The consultant found that, as of October 2018, the county's recycling rate had dropped to 34%.
In the meantime, Broward County's recycling situation became murkier amid corporate consolidation. Waste Management acquired Southern Waste Systems, a partner of Sun Bergeron, in 2016 — thus gaining control of recycling streams for the 17 cities who signed up for Sun Bergeron's services. Waste Management has since signaled it would raise processing rates from $50 per ton to as much as $105 per ton.
Bergeron Environmental, the other half-owner of Sun Bergeron, is now fighting Waste Management and its subsidiaries in a contentious lawsuit.
For some elected officials, the best way to clean up this complex mess would be to return to collaboration and revive the RRB. However, they don't want to repeat past mistakes. The MOU directs the county and participating cities to explore the possibility of creating a tax district to help raise revenue for waste management.
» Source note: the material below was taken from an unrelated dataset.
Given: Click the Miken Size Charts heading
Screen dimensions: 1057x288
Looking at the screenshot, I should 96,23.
"That would allow us to build a recycling center that would complement the burner that's still there and other forms of recycling," said Furr.
While the MOU also notes the potential for a public-private partnership, Furr noted it's important for the county to retain ownership of its facilities this time instead of handing them off to profit-driven businesses. Past complications with the county's incinerators provided a hard lesson.
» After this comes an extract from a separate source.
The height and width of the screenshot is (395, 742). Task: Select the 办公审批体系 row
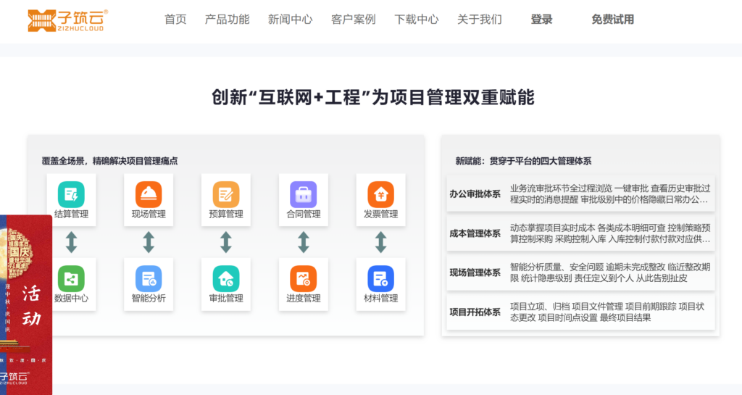pos(580,194)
"Because we didn't own the burners, we didn’t have any say-so in whether (Waste Management) could dismantle them or not — even though the cities had essentially paid for those through tipping fees," Furr said. "We will now own them collectively."
First, the county commission needs to convince enough municipalities to form the district. Fort Lauderdale, the largest city in Broward, did not respond to requests for comment. Mayor Josh Levy of Hollywood, the second-largest city in the county, remains circumspect.
"The concept for a new publicly owned recycling center is in its infancy and will still need to demonstrate its efficacy," Levy wrote in an email. "Meantime though, there is consensus that the limitations of the private sector compel us to continue studying if we could or should build a collective center that all of Broward's jurisdictions could rely on for years to come."
While the city of Miramar was the first to abandon the RRB by contracting with Sun Bergeron, Mayor Messam said he plans to present a resolution to the city commission and ask for their support in exploring the formation of a new district.
"As we continue to monitor the progress the county's and municipalities' effort to establish an authority, which will be either independent or dependent, it is our goal that Broward doesn't become a landfill county," he said.